Finance ministers and central bank officials met again last weekend at Chengdu to discuss the stabilizing economy of China and the exit of Britain from the EU.
The meeting was led by the People's Bank of China governor Zhou Xiaochuan and Finance Minister Lou Jiwei. Experts speculate that the two Chinese leaders will not have difficulties their counterparts.
"Chinese officials could get through this meeting without having to stand up to reassure the rest of the world that everything is OK in Beijing and China," said Tim Condon, Head of Research at ING Singapore.
A major highlight in the discussions was the report of the International Monetary Fund. This report showed that China's economic performance was doing well despite the global turmoil.
The IMF report stated that China had a 6.7 percent growth in the second quarter. Forecasts are down for United States, Britain and Japan.
However, China fears that the Brexit will affect the country's performance.

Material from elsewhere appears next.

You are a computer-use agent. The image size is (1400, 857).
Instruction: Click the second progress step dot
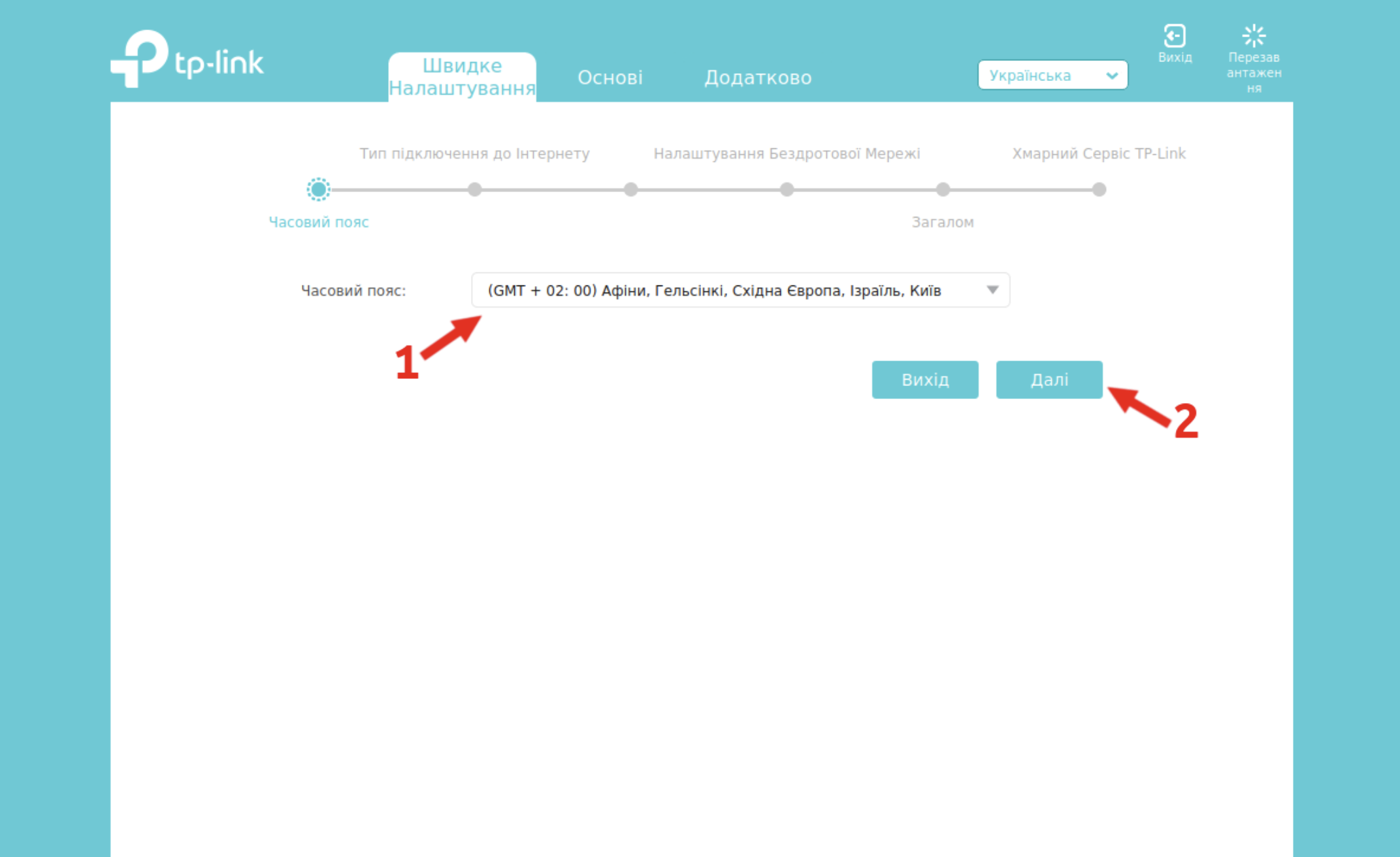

Scott Kennedy, project director at the Centre for Strategic and International Studies in Washington.
The meeting in Chegdu is the first after the Brexit vote. Since EU is China's biggest trading partner, many feared that the Brexit would affect trading relationships.
However, Stephen Li Jen, managing partner of SLJ Macro Partners, said that the Brexit can be made an "excuse to be more aggressive on fiscal stimulus."
He is skeptical of the actual results that will be produced by the G20. Even if the situation is good the G20 is terrible with coordination, he said.
"The membership is simply too big and broad for genuine policy coordination," Jen added.
There are some who believe that the G20 is a good venue to talk about issues on policy.
Louis Kuijs, head of Asia economics at Oxford Economics in Hong Kong, said "[Policymakers] still find it worth to actually attending such meetings because talking helps - even it doesn't lead to anything concrete."